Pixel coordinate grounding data

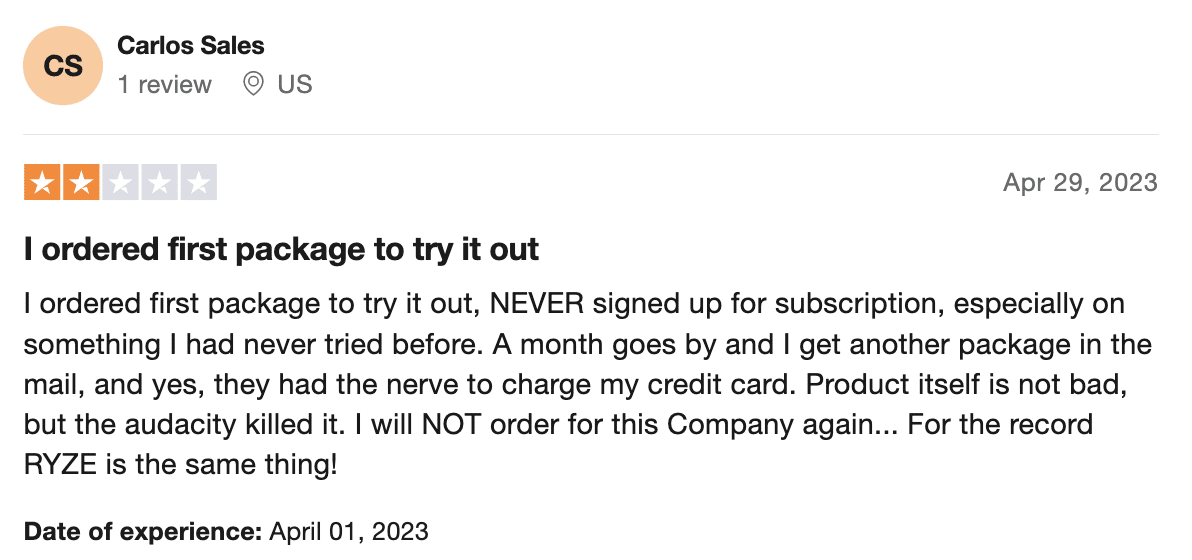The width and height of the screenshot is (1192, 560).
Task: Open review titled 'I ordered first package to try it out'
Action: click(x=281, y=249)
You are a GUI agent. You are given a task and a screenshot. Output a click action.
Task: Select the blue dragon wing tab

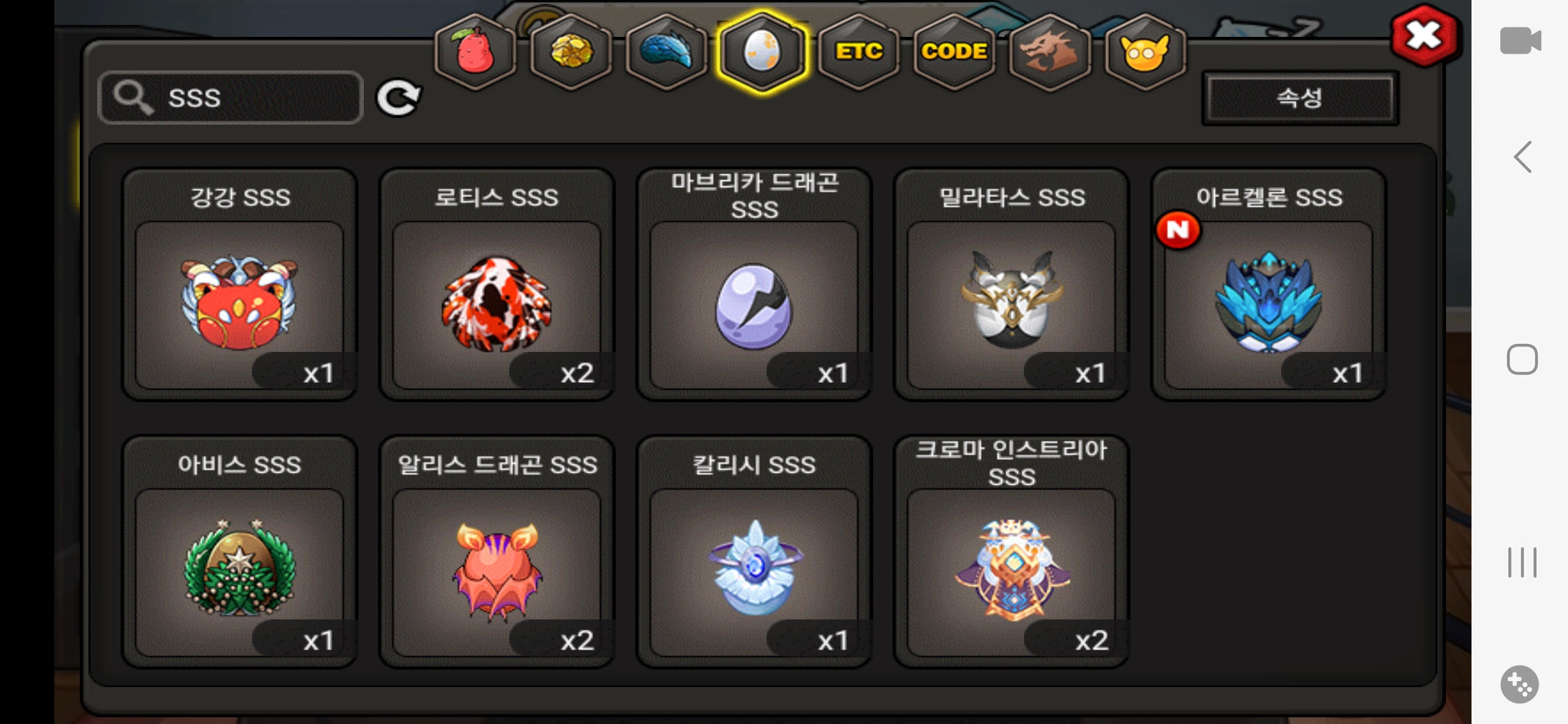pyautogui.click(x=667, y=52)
==
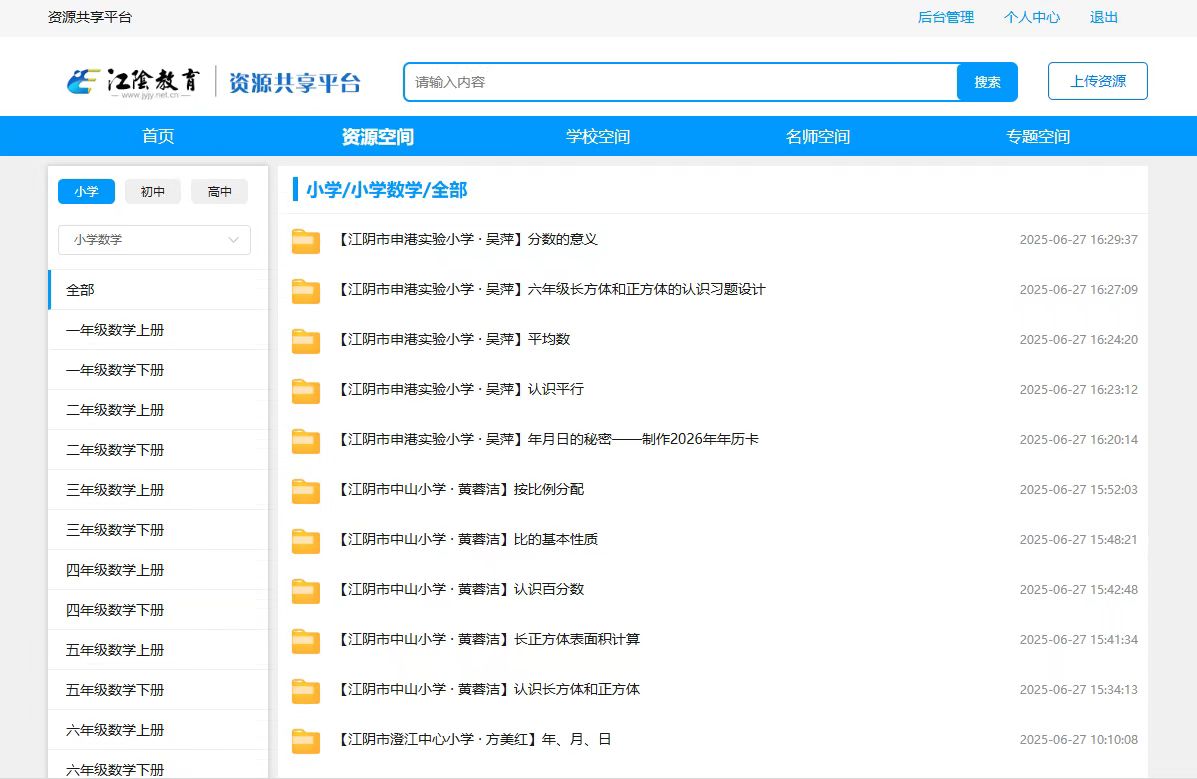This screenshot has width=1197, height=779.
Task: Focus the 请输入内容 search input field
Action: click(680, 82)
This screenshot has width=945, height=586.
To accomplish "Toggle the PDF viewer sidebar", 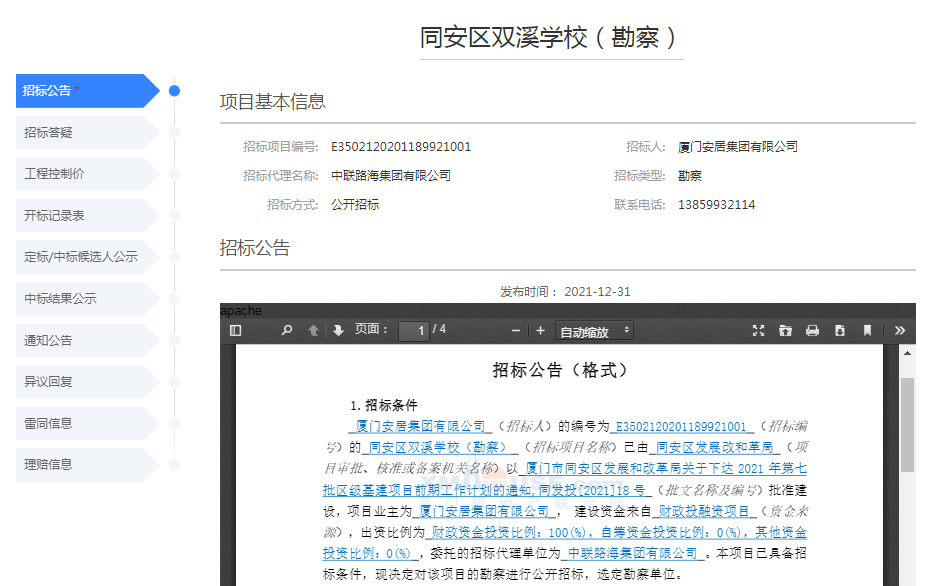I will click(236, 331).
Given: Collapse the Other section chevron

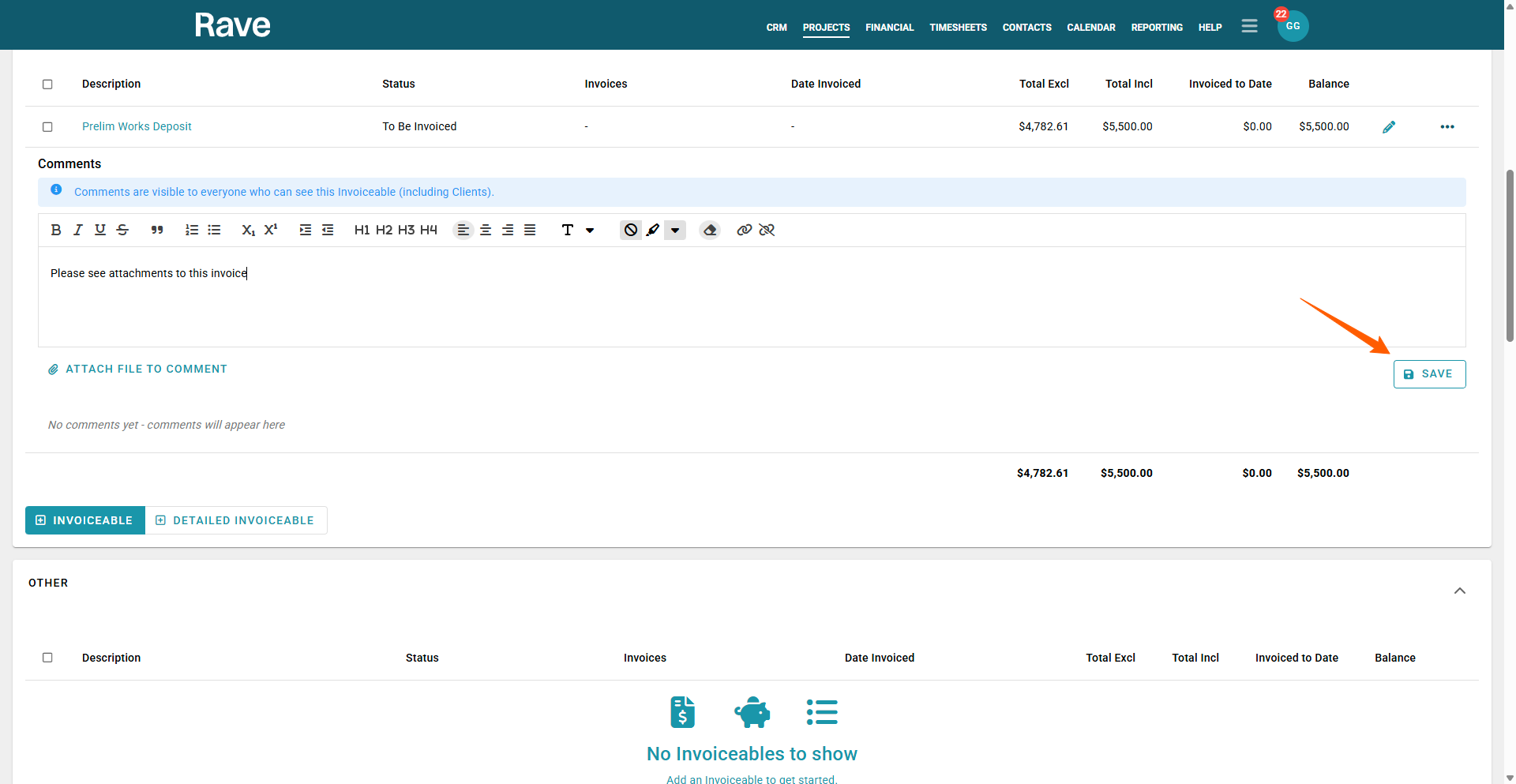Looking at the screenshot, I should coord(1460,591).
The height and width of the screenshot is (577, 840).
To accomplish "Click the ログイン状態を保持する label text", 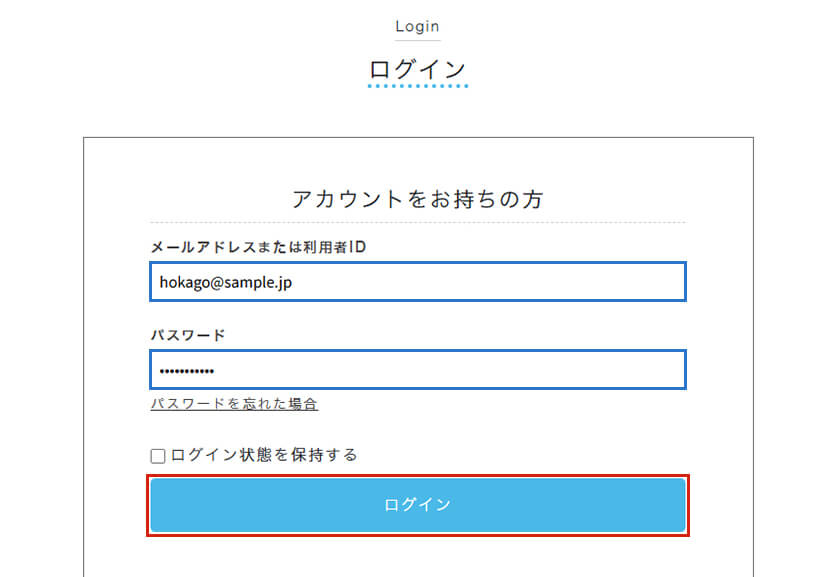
* * *
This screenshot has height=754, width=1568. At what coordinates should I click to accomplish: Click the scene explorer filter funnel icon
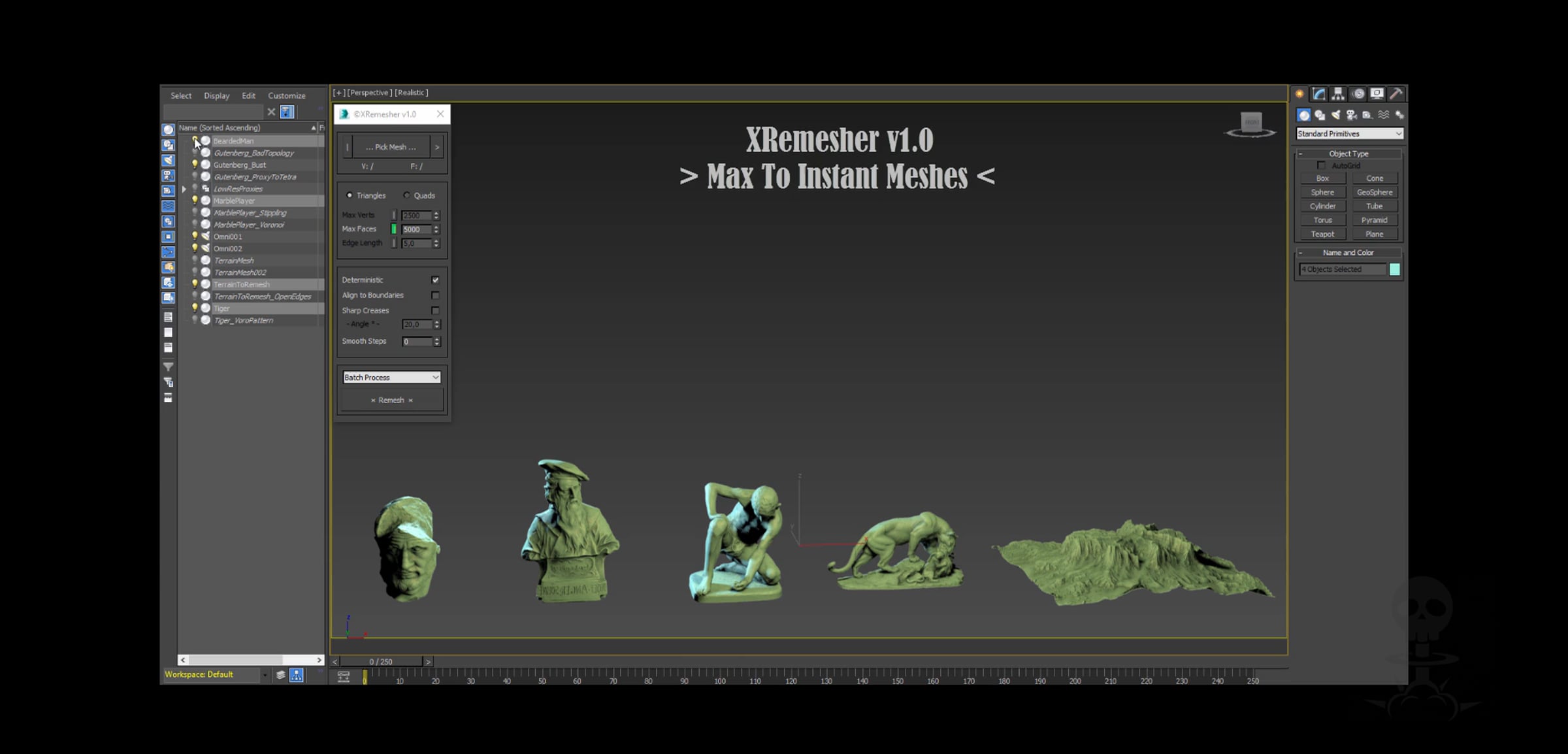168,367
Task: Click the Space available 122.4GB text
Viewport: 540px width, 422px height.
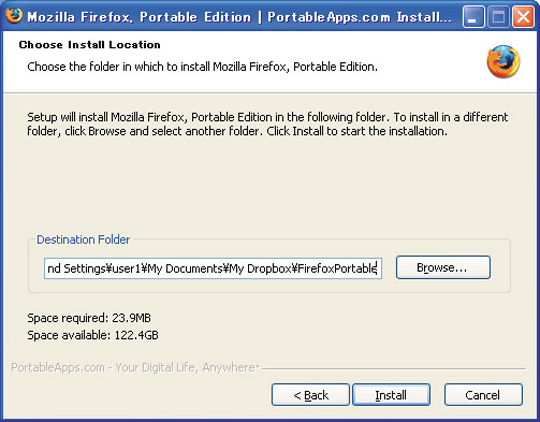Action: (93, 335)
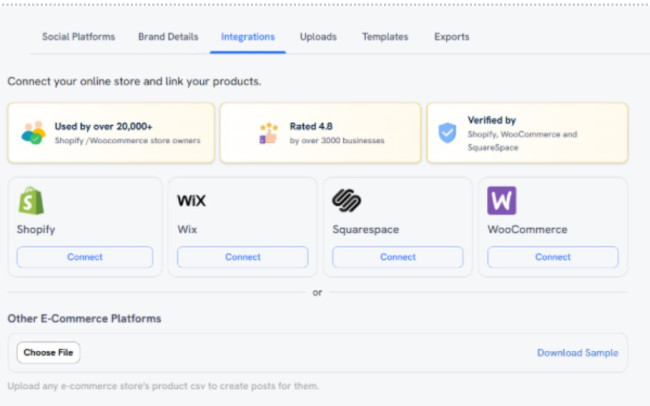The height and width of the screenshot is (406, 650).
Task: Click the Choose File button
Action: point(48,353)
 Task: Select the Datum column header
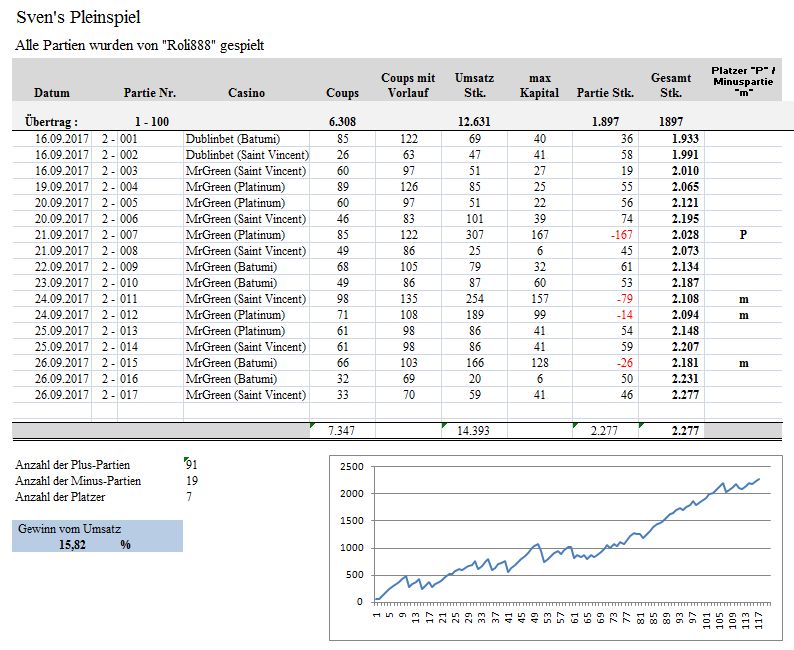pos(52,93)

What is being asked →
Print exactly, with no pictures, the lines above from the one that holds "The height and width of the screenshot is (577, 840)." through the one that holds "the ログイン状態を保持する label", both of them included.

Your solution →
The height and width of the screenshot is (577, 840).
To accomplish "Click the ログイン状態を保持する label text", 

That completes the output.